人間の上辺と本心は、必ずしも一致するわけではありません。目の前にいる相手のウソや心理を見抜くには、どうすればよいのでしょうか? 本稿では、森透匡氏の著書『元刑事が教える 相手のウソの見抜き方』(三笠書房)より一部を抜粋し、商談や採用などにも役立つ知識を紹介します。

心理を見抜くときは「非言語コミュニケーション」に注目

有名な「メラビアンの法則」をご存じでしょうか。

 

聞き手が相手へ好意を抱くときに影響するものは「言葉の中身」が7%で、「周辺言語」が38%、「見た目(顔の表情など)」が55%である、という法則です。

 

人間は言葉による「言語コミュニケーション」と、仕草や態度などによる「非言語コミュニケーション」でコミュニケーションをとっています。

 

我々は言語については学校で教わるのでよく知っていますが、非言語について教わることはありません。

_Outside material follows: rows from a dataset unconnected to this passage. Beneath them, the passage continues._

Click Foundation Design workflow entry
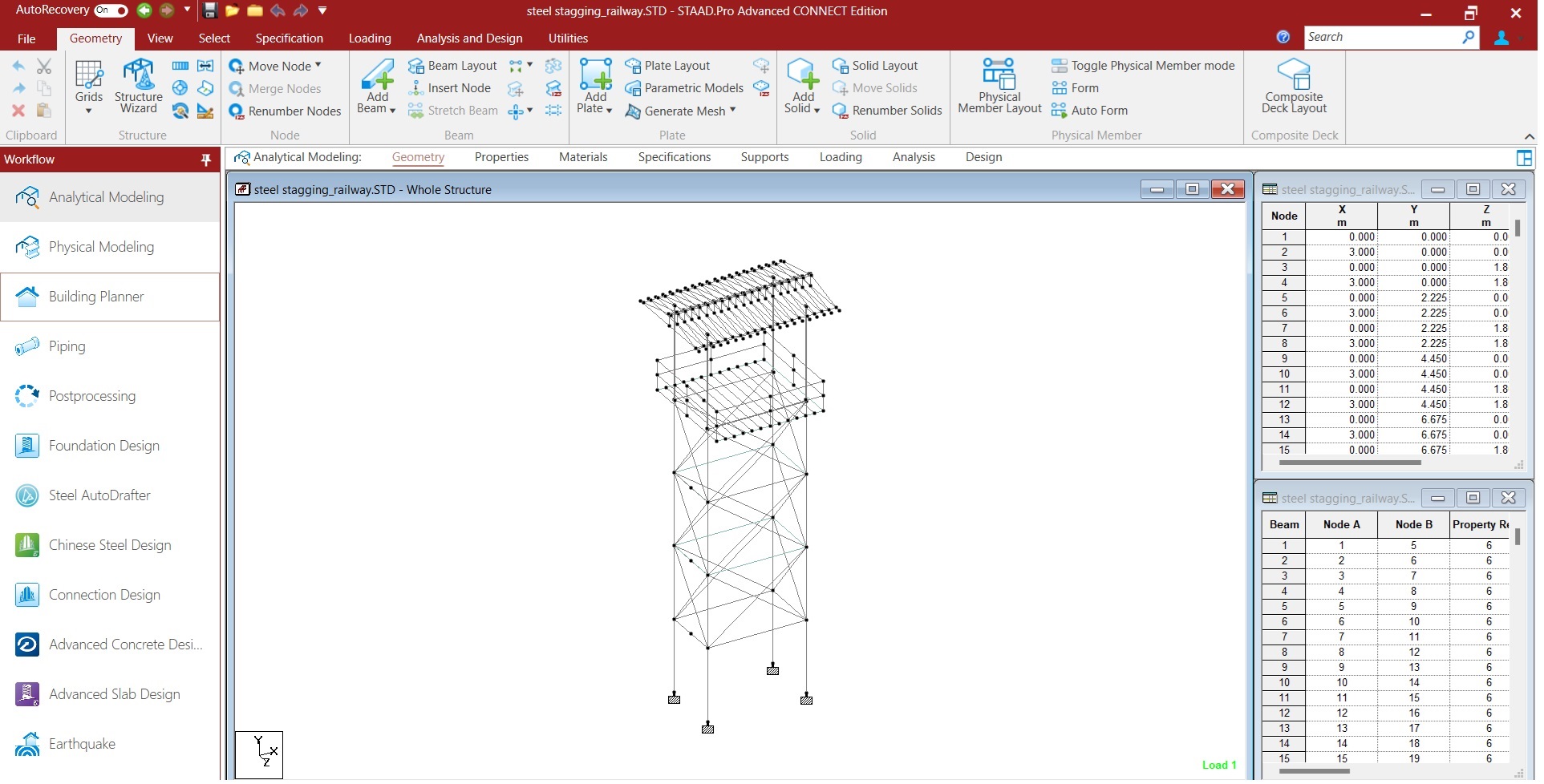Image resolution: width=1544 pixels, height=784 pixels. [104, 446]
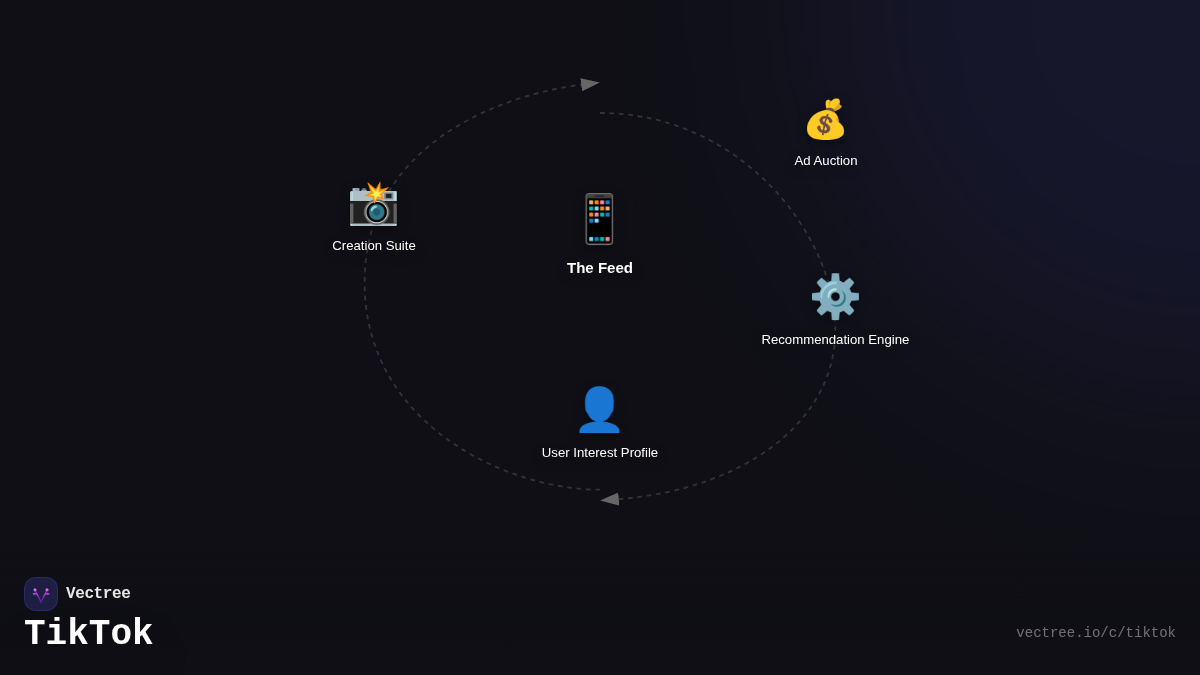
Task: Select the user silhouette profile icon
Action: point(599,410)

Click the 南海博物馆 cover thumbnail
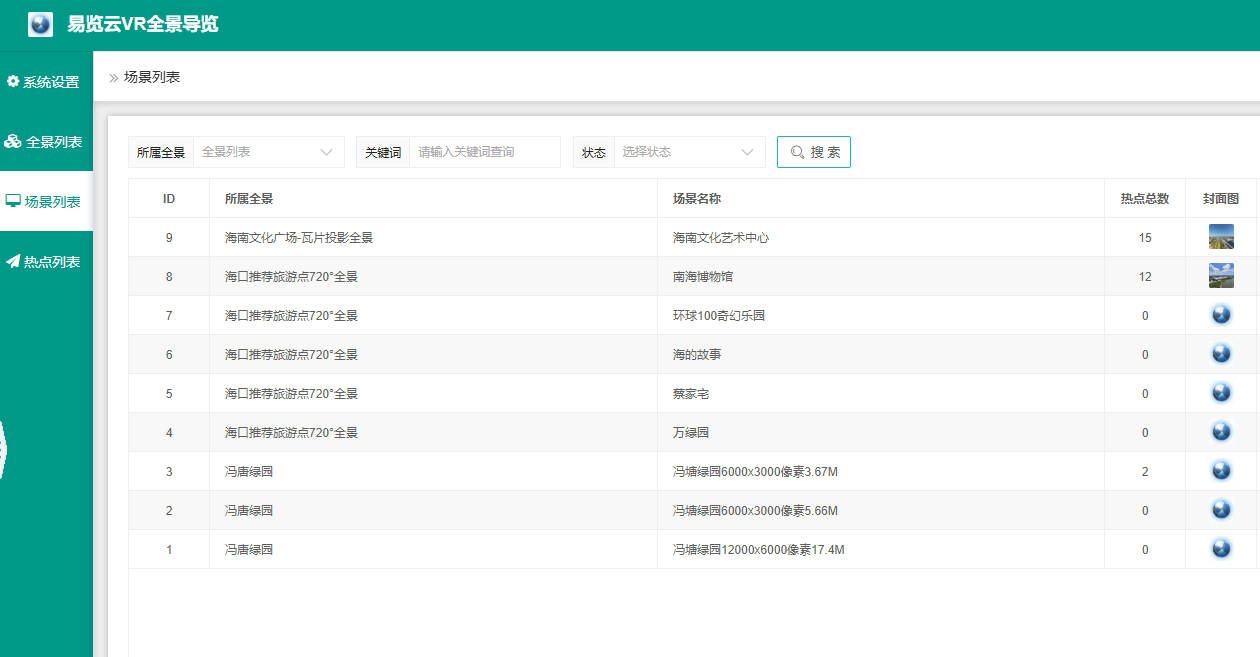click(x=1220, y=276)
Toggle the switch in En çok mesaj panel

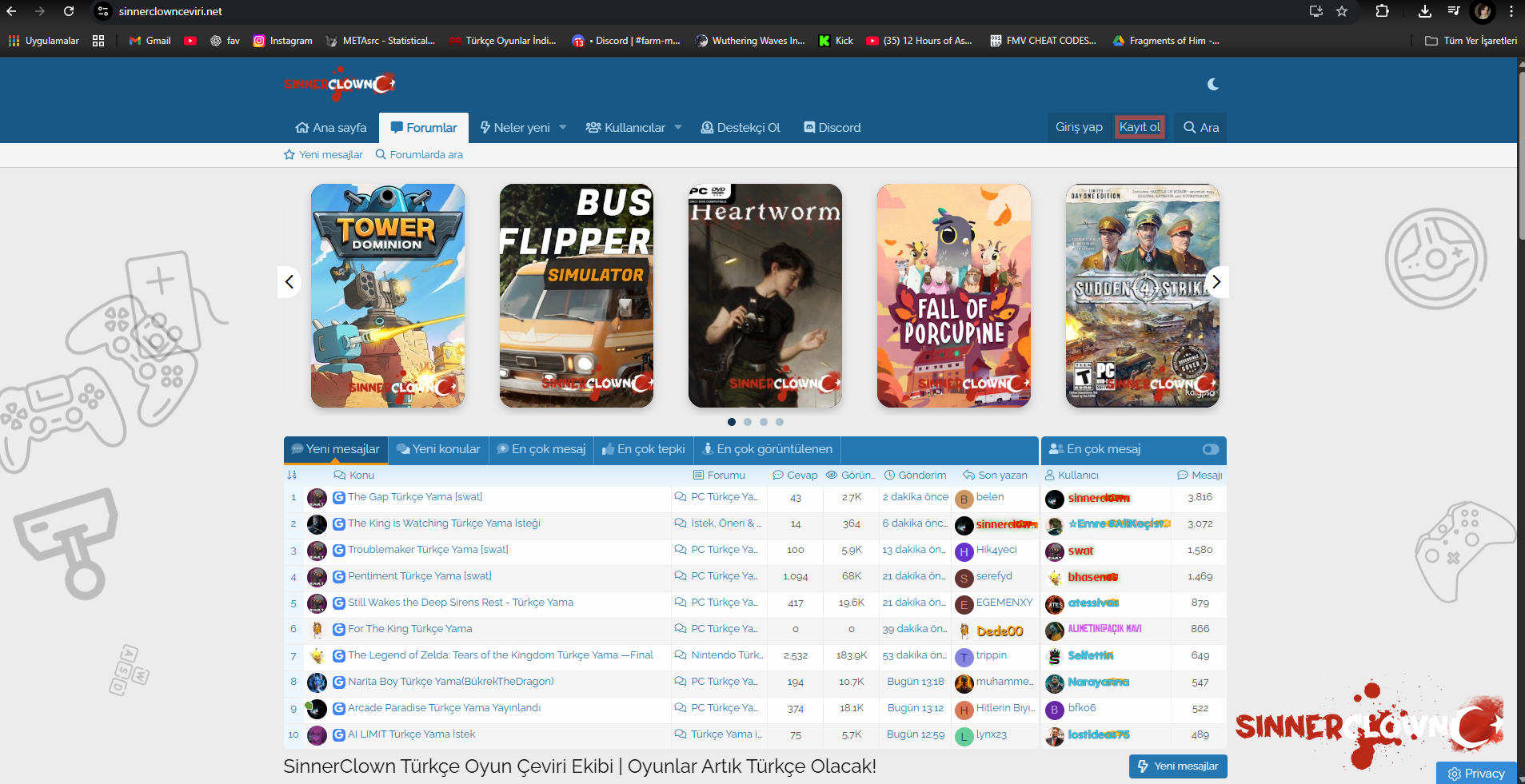(1210, 449)
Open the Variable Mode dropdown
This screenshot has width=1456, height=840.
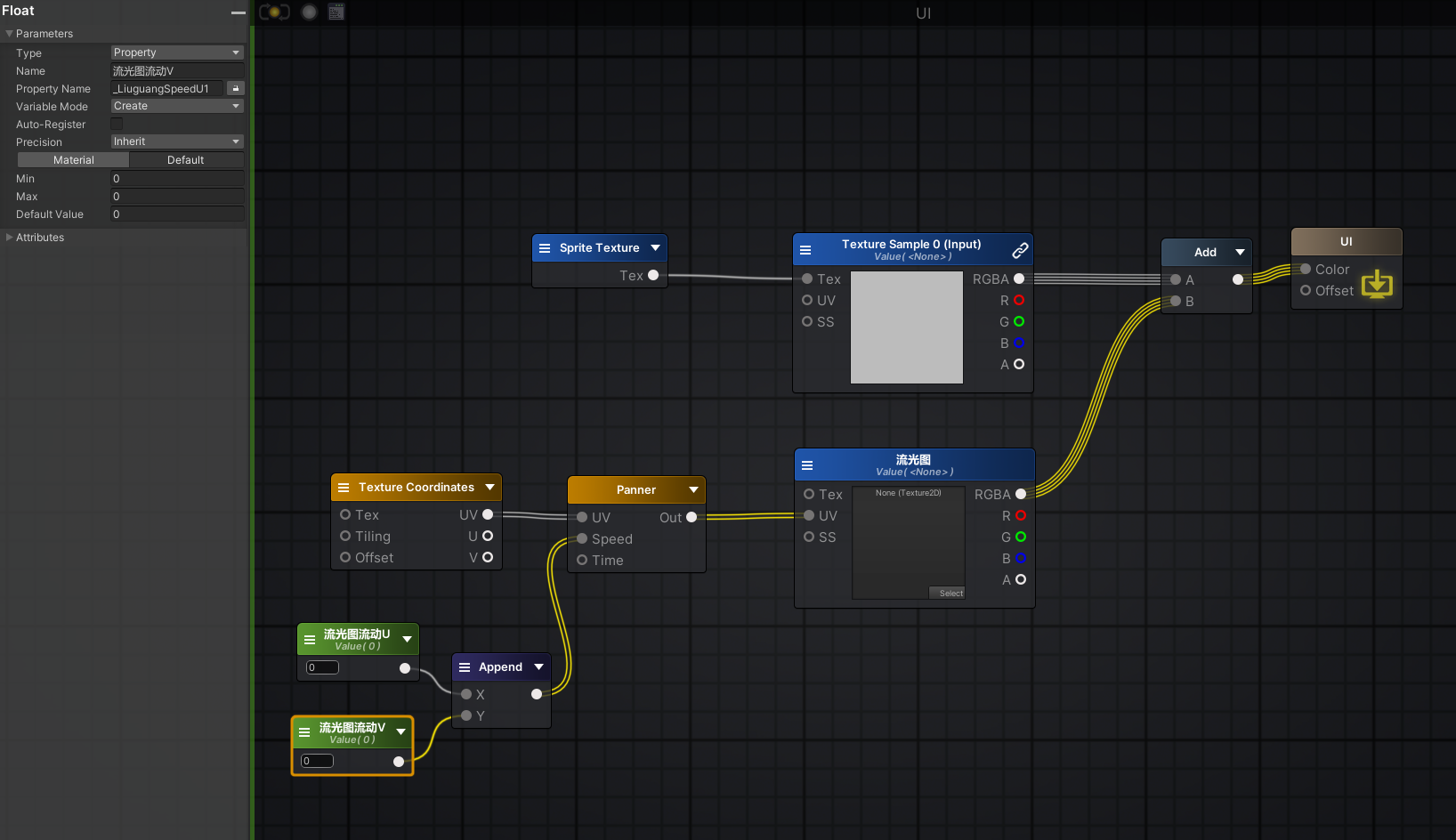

なんとなく普段の体験の中で非言語コミュニケーションを学んでいるのです。

 

そして、「言語」と「非言語」に不一致があった場合には、「非言語」のほうが正しいという判断をします。

 

たとえば、あなたの部下が失敗をしました。失敗の原因について聞き、叱責しました。そのあと、あなたの前にきた彼は「課長、すみませんでした」とふてくされた態度で謝ってきました。さてあなたは「言葉」と「態度」のどちらで社員の心理を読み取りますか?

 

当然ですが、「ふてくされた態度」ですよね。その態度を見て「反省してないだろう!」と激怒するのではないでしょうか。

 

つまり我々は「言語」と「非言語」に齟齬(そご)があった場合には、「非言語のほうが正しい」ということを知らず知らずのうちに肌で感じているのです。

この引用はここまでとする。